27.04.1995
New approach in Ireland
STEP BY painful step the British state regains control over the Six Counties. It is a slow process as the British government and the Provisionals edge closer together while facing apart. And, although both sides are playing the game, it is not an even match. Sinn Fein is eager to press ahead, but the British government is not in such a hurry. It wants more concessions. Who has the upper hand here? Well it certainly is not the forces of revolutionary republicanism.
What then of our comrades in the Irish National Liberation Army? In recent years operations of any kind by Inla have been very rare, and propaganda from Inla’s political wing, the Irish Republican Socialist Party, non-existent. For all practical purposes the IRSP has ceased to be, and Inla has been reduced to individuals acting in name only.
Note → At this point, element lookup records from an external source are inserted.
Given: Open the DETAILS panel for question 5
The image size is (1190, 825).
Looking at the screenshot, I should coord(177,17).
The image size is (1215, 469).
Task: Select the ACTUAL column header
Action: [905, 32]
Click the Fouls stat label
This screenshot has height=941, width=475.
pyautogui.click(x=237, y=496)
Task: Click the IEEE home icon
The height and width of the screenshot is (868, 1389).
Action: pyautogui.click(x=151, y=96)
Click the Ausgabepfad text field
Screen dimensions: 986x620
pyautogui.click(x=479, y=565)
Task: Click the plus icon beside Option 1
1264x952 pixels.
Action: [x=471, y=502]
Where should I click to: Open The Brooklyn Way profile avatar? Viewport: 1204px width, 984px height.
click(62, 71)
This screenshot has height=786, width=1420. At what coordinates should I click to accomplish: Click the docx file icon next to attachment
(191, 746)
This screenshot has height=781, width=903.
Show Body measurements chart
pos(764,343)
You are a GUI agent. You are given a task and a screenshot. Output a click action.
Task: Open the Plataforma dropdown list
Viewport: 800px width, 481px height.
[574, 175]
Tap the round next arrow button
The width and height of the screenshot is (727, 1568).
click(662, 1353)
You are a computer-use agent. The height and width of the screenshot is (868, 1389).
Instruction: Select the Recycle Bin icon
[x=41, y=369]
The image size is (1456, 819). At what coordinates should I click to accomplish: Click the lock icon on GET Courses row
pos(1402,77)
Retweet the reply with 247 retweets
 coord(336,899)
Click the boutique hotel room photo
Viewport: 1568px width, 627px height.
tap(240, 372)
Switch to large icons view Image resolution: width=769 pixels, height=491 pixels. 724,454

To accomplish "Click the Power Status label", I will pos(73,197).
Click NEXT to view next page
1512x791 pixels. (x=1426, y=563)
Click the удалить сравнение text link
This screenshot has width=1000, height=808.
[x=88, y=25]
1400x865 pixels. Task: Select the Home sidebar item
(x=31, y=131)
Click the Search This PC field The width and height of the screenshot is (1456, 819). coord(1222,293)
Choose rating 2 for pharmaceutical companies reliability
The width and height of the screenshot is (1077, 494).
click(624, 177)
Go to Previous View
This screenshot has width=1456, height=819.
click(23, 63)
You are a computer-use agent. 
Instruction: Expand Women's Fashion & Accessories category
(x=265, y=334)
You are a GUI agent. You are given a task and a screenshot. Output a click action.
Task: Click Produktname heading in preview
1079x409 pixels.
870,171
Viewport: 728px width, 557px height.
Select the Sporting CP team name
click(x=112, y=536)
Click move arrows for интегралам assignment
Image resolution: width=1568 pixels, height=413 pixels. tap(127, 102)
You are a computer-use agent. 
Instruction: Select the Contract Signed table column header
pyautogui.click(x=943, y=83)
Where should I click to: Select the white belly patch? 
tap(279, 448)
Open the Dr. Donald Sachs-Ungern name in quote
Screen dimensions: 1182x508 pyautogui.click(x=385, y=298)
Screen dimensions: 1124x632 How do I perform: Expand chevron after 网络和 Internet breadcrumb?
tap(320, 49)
Now however the trial of four volunteers in Dublin, arrested last month while transporting arms, has become the occasion for a definitive statement. The statement from the four, with all the authority of the IRSP leadership, said:
“A new non-violent approach [is] needed ... And in keeping with this ... the Irish National Liberation Army suspend[ed] its military operations in July 1994.”
If comrades mean that a new political approach is needed, then we could not agree more. But I do not think we are about to see a major political offensive by the IRSP. Rather, the remnants of the IRSP and Inla have been pushed in this direction by the revolutionary situation being wound down, and pushed into proclaiming it by the necessity of courtroom tactics.
The British state remains the foremost enemy of revolutionaries within the UK. Working class militants and revolutionaries within the UK - all those who remain loyal to the IRSP banner - must not lower their sights to constitutional struggle and meagre reforms.
The fight being conducted by the Communist Party of Great Britain to overthrow the British state is one for all revolutionaries within the borders it rules.